In this particular topic, Jerry was pointing out a security flaw, and I don’t think the original intentions were for this debate to happen, so please be mindful of the intentions of the original poster when you are responding. There are other general topics relating to security on android 4.2.2 already on the forum, and I would suggest taking general debate somewhere like this, unless your comments add specific knowledge or insight into this particular bug that has been posted by Jerry.

Hope you understand where I’m coming from with these comments :sun_with_face:

4 Likes

Yeah I just wanted to use this as a channel of informing the FairPhone devs of this issue.

2 Likes

It seems p2p is enabled by default when wifi is switched on. At least /data/misc/wifi/p2p_supplicant.conf is passed to the wpa_supplicant command line. So this is a very severe security issue that needs to be fixed soon.
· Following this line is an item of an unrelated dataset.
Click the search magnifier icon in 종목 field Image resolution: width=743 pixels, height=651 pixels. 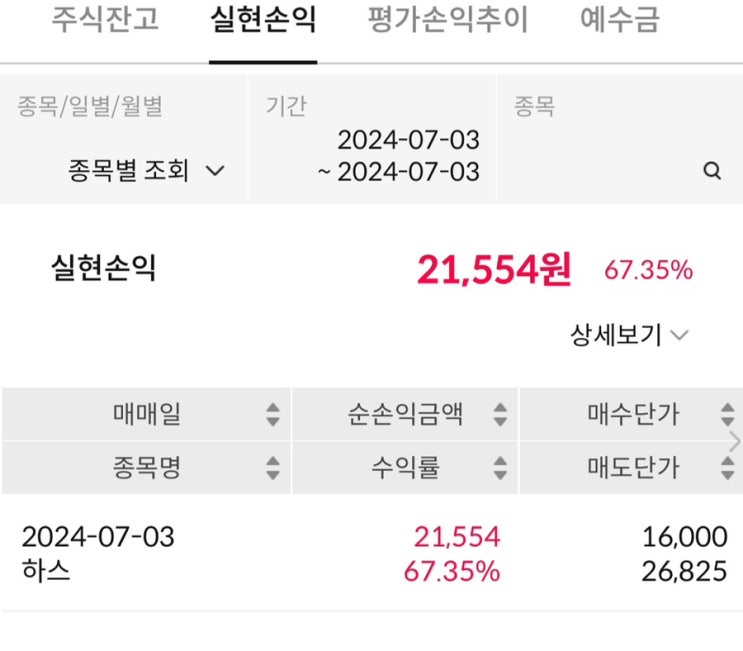pos(712,171)
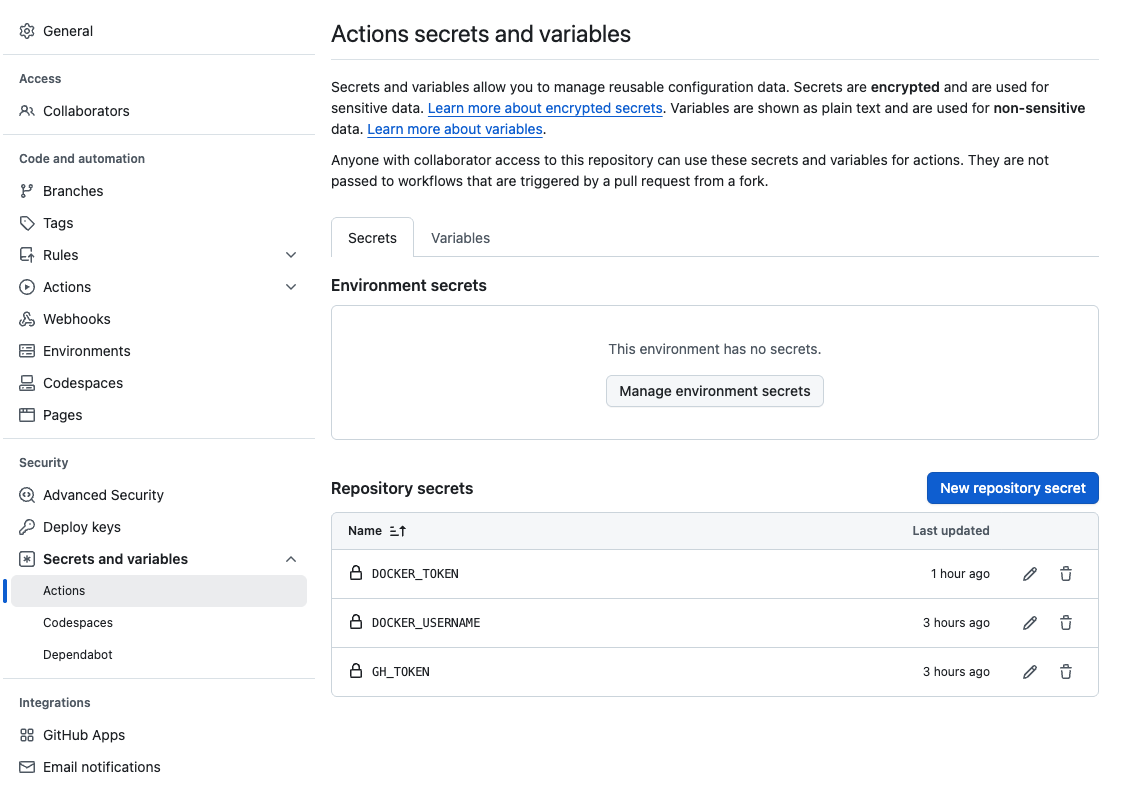Click Manage environment secrets button
This screenshot has width=1136, height=800.
pos(714,391)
I have tried putting p2p_disabled=1 or P2P_set disabled 1 into that config file, but is is rewritten whenever wifi is enabled, so that does not help. There are also config files in /etc/wifi, but those seem to be ignored.

Does anyone know how one can reliably disable p2p wifi on the fairphone?

I don’t want to downplay the risk, but I don’t want to exaggerate either. So I’ll repeat what was said in the OSS mailing list (my bold italics):

The vulnerability is easiest to exploit while the device has started an active P2P operation (e.g., has ongoing P2P_FIND or P2P_LISTEN control interface command in progress). However, it may be possible, though significantly more difficult, to trigger this even without any active P2P operation in progress."

Unfortunately, it is completely unclear when android executes the named control interface commands. From this advisory http://www.securityfocus.com/archive/1/535356 (bold emphasis mine):

Although much of android devices enable WLAN direct when user enters WLAN Direct UI, but:
We found some models of well-known mobile phone manufacturers (such as Xiaomi, Huawei), default to open the WLAN Direct. Even if the user never entered the WLAN Direct UI, the attacker can initiate a WLAN direct connection and trigger this vulnerability without user interaction. However, an attacker needs to know WLAN Direct MAC address, the address is the MAC address of user equipment with first byte OR 2, MAC address of the user equipment can acquire easily by WIFI packet sniffer, so you can calculate WLAN Direct MAC address, for example the user device MAC address 14: 12: 34: 56: 78: 90, then WLAN Direct MAC address is 16:12 : 34: 56: 78: 90, which means that some models of mobile phone, simply open the WIFI service, can suffer from the vulnerability attack.
For other models without WLAN Direct default enabled need to pay attention, because a lot of file transfer software use WLAN Direct feature and will enable it. And this feature once enabled, even if the user exits the WLAN Direct UI, the feature is enabled until the device reboot or WIFI restart. During this time the device is affected and can be attack remotely.

Even if Fairphone does not listen to P2P requests all the time (I don’t know), the feature could still be switched on by some apps.